[EXERCISE TEXT]:
*** Begin section ***

It came into existence in 1947, meeting Thursday nights at a fabled meeting spot, the White Horse tavern. For most of its existence, was a very casual, unorganized group, with its meetings always being at a pub.
Frequent attendees included Arthur C. Clarke, who immortalized the White Horse as the "White Hart" in a series of stories. Less complimentarily, Irish fen Walt Willis and Bob Shaw characterized the club as the Circle of Lassitude in The Enchanted Duplicator.
In 1953, meetings had moved to another famous meeting site, The Globe, which was a larger meeting spot than the White Horse, but turned out to be less of a favorite for fans. By the late 1950s, waning interest was evident, which continued to end of decade. In early 1960, controversy and personality clashes erupted when some members of the group, most notably Ted Tubb, wanted to organize for more stability. For a short while, the London Circle actually decreed itself to be, according to Ron Ellik in FANAC, "a proper-type club, with membership cards and dues and an elected committee and everything", but this was not to last very long.
Eventually, those who wanted no organization won out, but by then the seeds had been sewn for the club's eventual dissolution as the camaraderie that held the club together started to disappear. An additional factor in the club's demise was the loss of its meeting spot at The Globe when the whole place was remodeled, and the saloon where they had met became a dining room. The London Circle per se passed from existence in 1959 with the resignation of Chairman Ted Tubb. It was replaced in part by the Science Fiction Club of London, but first Thursday social meetings at The Globe pub continued.
Because of the Circle’s 20-year stay at the One Tun pub, the meetings ultimately became known as the Tun, helped because the next pub was The Wellington (and at a pinch the Hamilton Hall and the Melton Mowbray) hence the Ton.
The pub meetings still exist today and are still quite informal. They meet the first Thursday of the month in a London pub, currently the Bishop's Finger in Smithfield. There is an extra meeting at Christmas, usually a fortnight after the regular December meeting.

*** End section ***

[INPUT DATA]:
*** Begin section ***

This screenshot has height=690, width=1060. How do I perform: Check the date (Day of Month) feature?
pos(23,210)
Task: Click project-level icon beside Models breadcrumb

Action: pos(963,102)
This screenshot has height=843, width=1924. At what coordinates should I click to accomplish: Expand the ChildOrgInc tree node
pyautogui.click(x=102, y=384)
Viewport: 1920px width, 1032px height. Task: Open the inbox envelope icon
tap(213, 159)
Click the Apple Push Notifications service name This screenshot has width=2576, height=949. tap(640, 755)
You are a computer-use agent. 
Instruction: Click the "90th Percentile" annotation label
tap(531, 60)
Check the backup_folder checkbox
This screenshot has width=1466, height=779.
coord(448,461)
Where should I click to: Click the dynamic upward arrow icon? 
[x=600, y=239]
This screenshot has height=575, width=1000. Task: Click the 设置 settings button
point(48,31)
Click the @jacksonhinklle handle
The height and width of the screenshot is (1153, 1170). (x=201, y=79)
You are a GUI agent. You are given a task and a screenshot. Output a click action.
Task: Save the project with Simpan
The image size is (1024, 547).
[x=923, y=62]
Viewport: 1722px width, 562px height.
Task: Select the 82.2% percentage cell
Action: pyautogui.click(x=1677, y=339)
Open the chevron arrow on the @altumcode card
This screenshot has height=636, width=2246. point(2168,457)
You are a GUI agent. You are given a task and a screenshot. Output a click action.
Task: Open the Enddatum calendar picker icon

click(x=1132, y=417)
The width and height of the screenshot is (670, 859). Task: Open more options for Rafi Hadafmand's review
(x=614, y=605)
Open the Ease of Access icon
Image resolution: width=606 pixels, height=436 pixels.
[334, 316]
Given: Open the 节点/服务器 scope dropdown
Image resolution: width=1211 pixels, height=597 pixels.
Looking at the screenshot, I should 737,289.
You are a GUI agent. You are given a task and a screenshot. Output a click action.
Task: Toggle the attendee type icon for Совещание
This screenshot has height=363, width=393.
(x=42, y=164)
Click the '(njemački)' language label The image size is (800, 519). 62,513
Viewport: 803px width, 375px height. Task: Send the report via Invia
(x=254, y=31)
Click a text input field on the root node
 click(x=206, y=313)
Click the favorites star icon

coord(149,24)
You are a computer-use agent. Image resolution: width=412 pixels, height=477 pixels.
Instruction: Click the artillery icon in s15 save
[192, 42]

*** End section ***

[EXERCISE REQUIREMENTS]:
Retype the London Circle text word for word, starting at "It came into" and ending at "The Enchanted Duplicator.". Use only the London Circle text and set the material aside.

[EXERCISE OUTPUT]:
It came into existence in 1947, meeting Thursday nights at a fabled meeting spot, the White Horse tavern. For most of its existence, was a very casual, unorganized group, with its meetings always being at a pub.
Frequent attendees included Arthur C. Clarke, who immortalized the White Horse as the "White Hart" in a series of stories. Less complimentarily, Irish fen Walt Willis and Bob Shaw characterized the club as the Circle of Lassitude in The Enchanted Duplicator.